After dropping nearly 30% over the past year, electric car maker Tesla Motors  (TSLA) has climbed back up by 45% in the last month.

So what jump-started their recent activity-- and is there any reason to be bullish on Tesla now?

Tesla stock surged 9% increase following the news that Hawaii's Kaua'i Island Utility Cooperative placed a substantial order with renewable energy company SolarCity, which shares its CEO with Tesla and chose the car company to provide the storage batteries.  

With 13 megawatts of electric storage, the 20-year deal is likely the largest utility storage project in North America to date for Tesla, and has many positive implications for investors. Tesla CEO Elon Musk says the deal could generate more than 80% of sales for the company's battery business unit.

There are also a number of reasons to be bullish about the growth of Tesla's electric cars.

The Model S, a zero-emission, electric, all-wheel drive, was the only vehicle in its class with growing sales last year, selling more than the Porsche Panamera, the Mercedes-Benz S-Class, the BMW 7 Series and the Audi A-8 for the year.

In its most recent letter to shareholders, Tesla pointed out that gross margins for the Model S are "tracking toward 30%" by the fourth quarter of 2016. 


In expected guidance for the coming year, Tesla announced that it plans to deliver more than 80,000 Model X and Model S vehicles in 2016, compared to just under 50,000 in 2015. Tesla introduced new models for both cars, adding different components of their groundbreaking Autopilot functionality to their network of service centers, stores and Superchargers around the world. Customers in 42 countries have driven 2 billion miles in Tesla's electric cars, says Musk. 

This year's plans for Tesla include further expansion into China, and the introduction of the Model 3, a $35,000 car for the mass market, to compete with the Chevy Bolt and others. Tesla plans to start shipping the Model X to China by June, where SUV sales are the fastest-growing segment of the passenger vehicle market. The company says that the Model X, a luxury sports utility vehicle designed for families, is the safest, fastest and most capable SUV in history. The SUV comes with a medical-grade filter system that cleans the air of pollen, bacteria and other pollutants, which will appeal to Chinese customers who are plagued by air pollution, Musk says.
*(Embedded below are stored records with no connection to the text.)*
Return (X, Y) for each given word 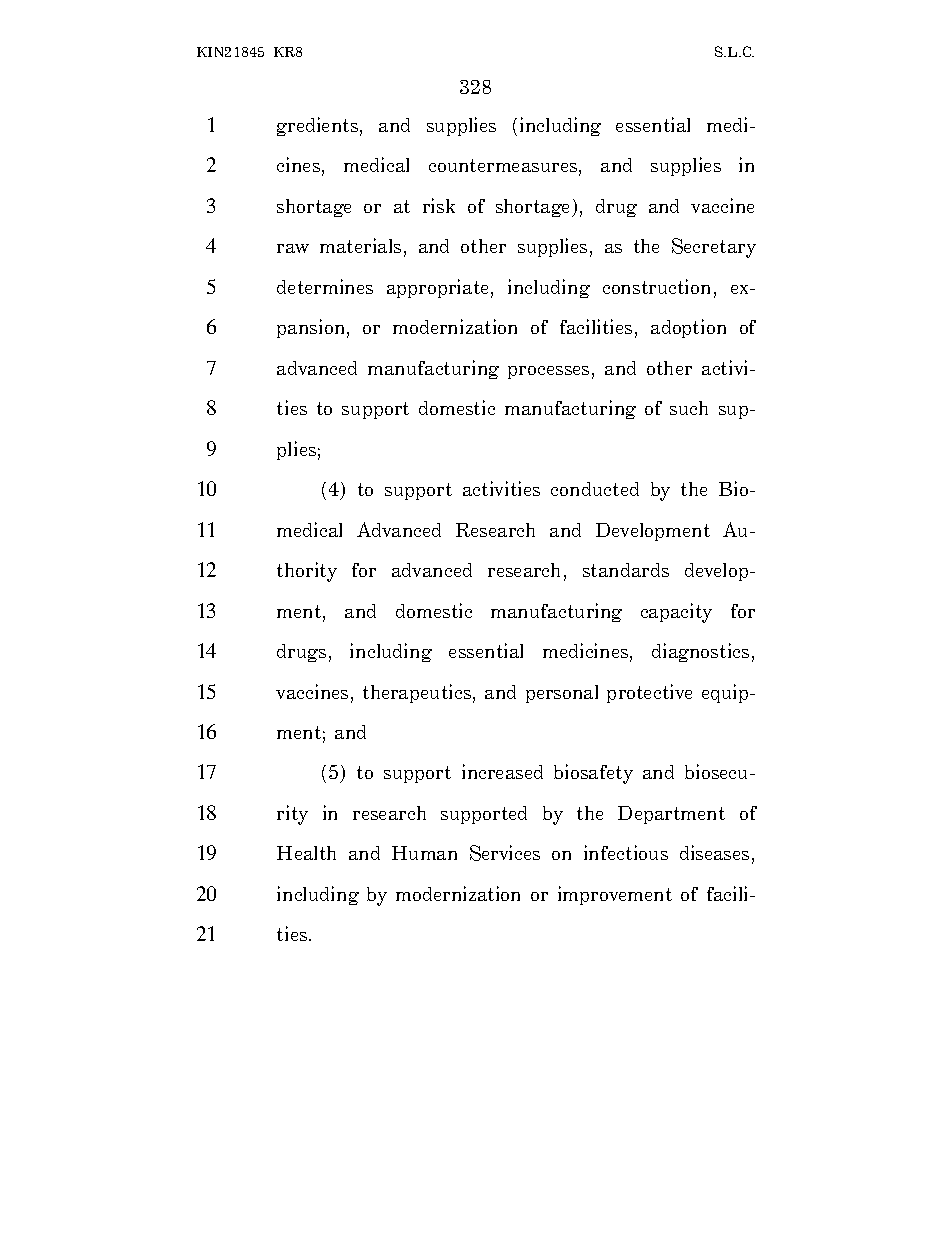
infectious (626, 852)
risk (439, 205)
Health (306, 853)
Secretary (714, 248)
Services (505, 853)
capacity (676, 613)
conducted (595, 489)
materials (360, 245)
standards (626, 570)
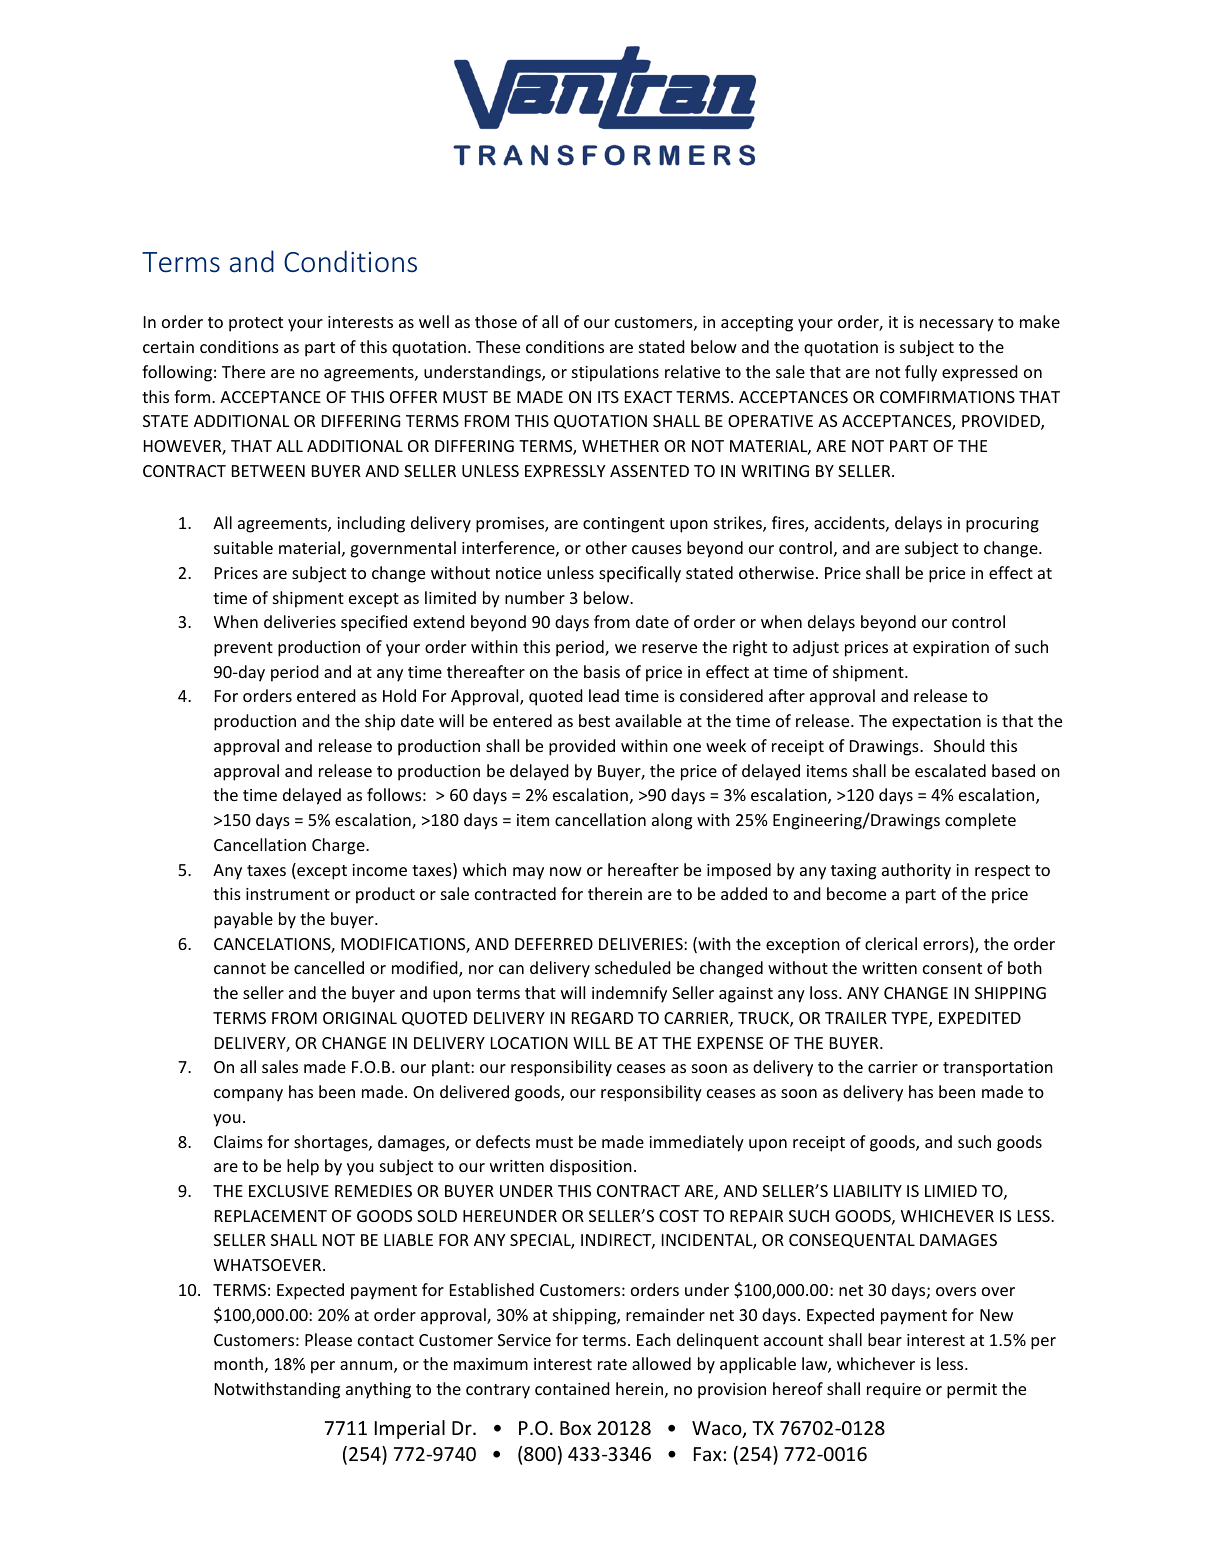 Image resolution: width=1209 pixels, height=1565 pixels. I want to click on prevent, so click(243, 649).
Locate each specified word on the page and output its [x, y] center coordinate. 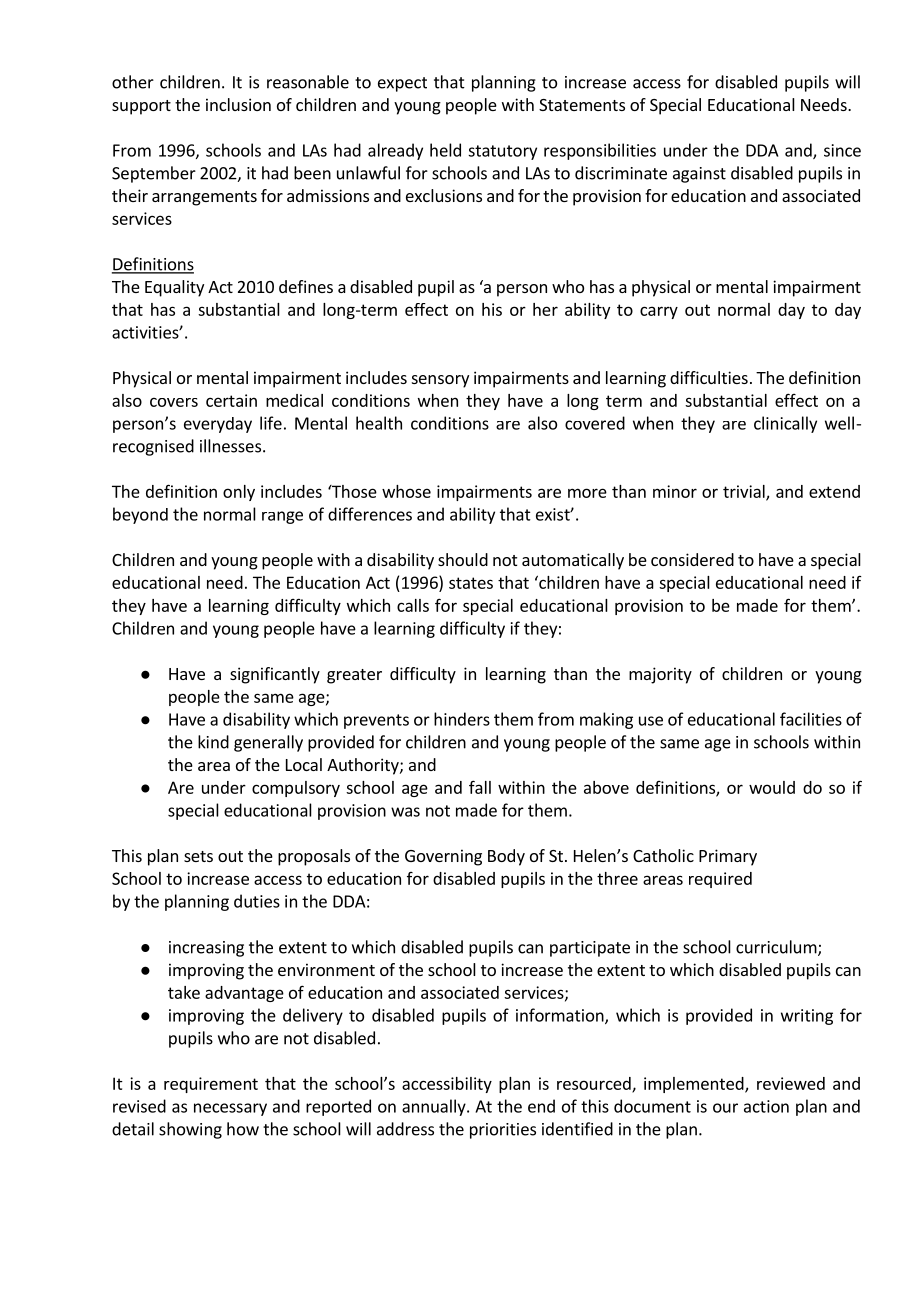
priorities [503, 1131]
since [842, 150]
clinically [785, 424]
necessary [230, 1109]
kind [213, 742]
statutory [502, 152]
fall [480, 787]
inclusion [238, 104]
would [772, 787]
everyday [218, 425]
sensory [440, 381]
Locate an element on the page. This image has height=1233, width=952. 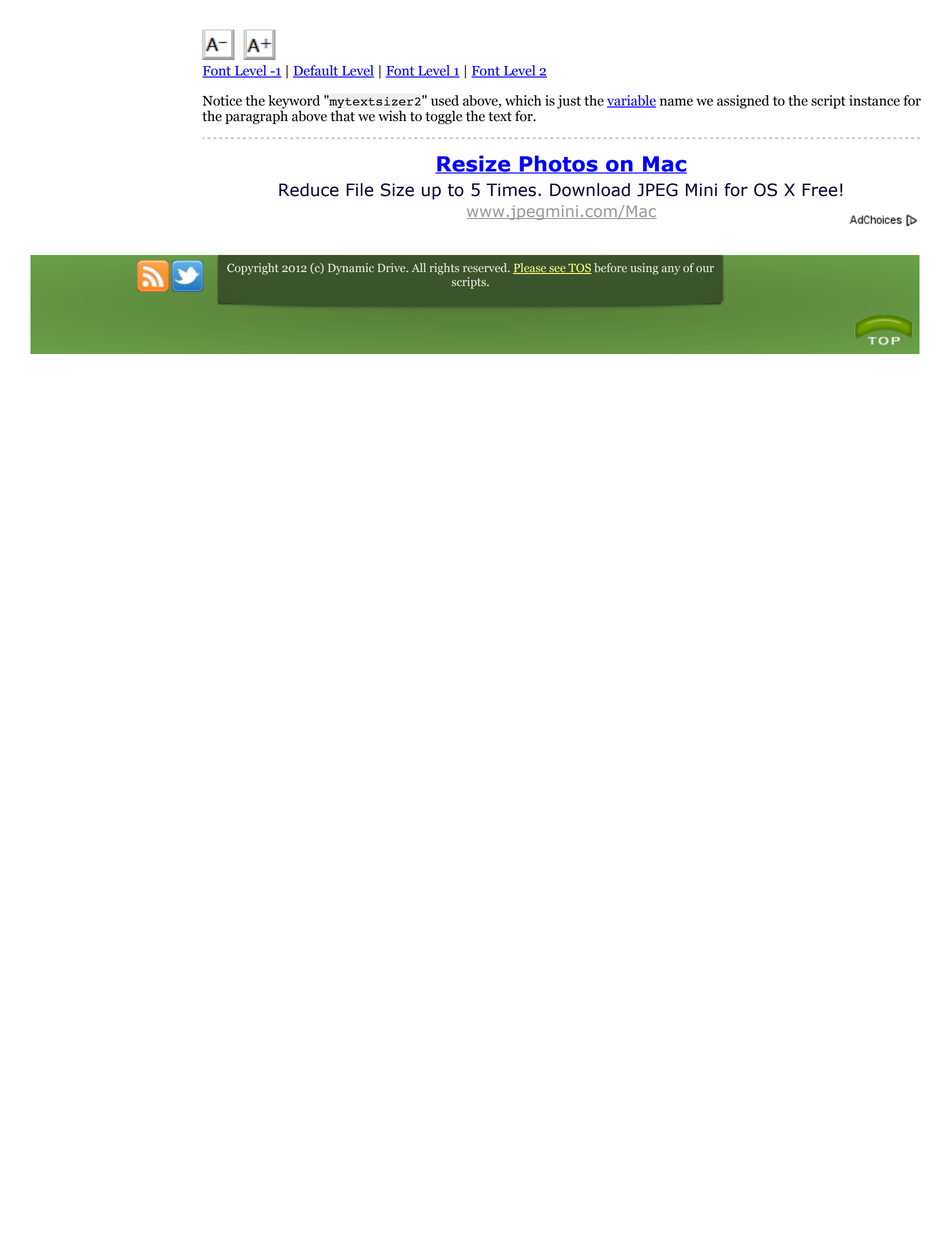
Default is located at coordinates (317, 71).
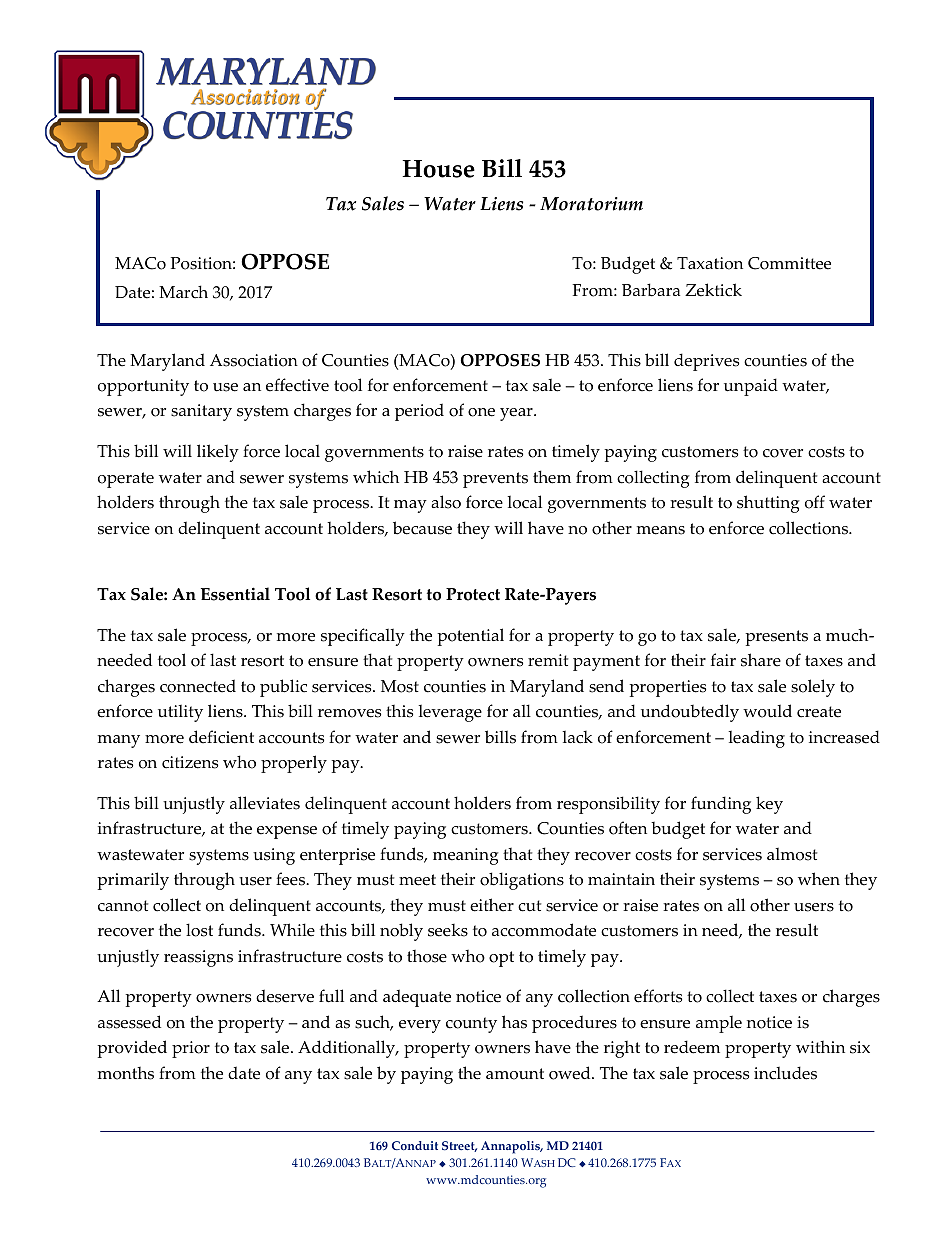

Currently, Tesla faces virtually no competition in the electric SUV market, although Audi and Bentley announced plans to launch the Q6 e-tron and a hybrid version of their luxury Bentayga SUV, respectively. 

"China will be a key player in the coming years, especially with the Model X and the HEPA filter, in a country where air pollution is such a big problem," says Oren Abadi, the owner of used luxury car company Abadi Motors headquartered in Teeterboro, NJ. The Model 3 "will blow the Chevy Bolt and Nissan Leaf out of the water," if Musk can deliver half a million cars by 2020. Tesla is gaining a reputation for not delivering on time; the Model X, scheduled to deliver in 2014, won't be available until late 2017. The price will also appeal to the middle class. 
In addition, franchising will offer multiple benefits. As Tesla takes the focus off sales, marketing and rent, they'll be able to use the time and money towards keeping the Model 3 on schedule, says Abadi. 

Additionally, money saved can be used to expand the Supercharger network, which isn't available for many of Tesla's electric cars.

If Tesla plans to add half a million cars a year, they will need to be able to keep them on the road, says Abadi. "I would recommend that Musk considers a venture with energy giants, such as Exxon or Shell." Exxon and Shell could expand the Supercharger network around the world, and at a lower cost to consumers than fossil fuels.

Joseph Rubin contributed to this article. The writer does not hold any stock in Tesla.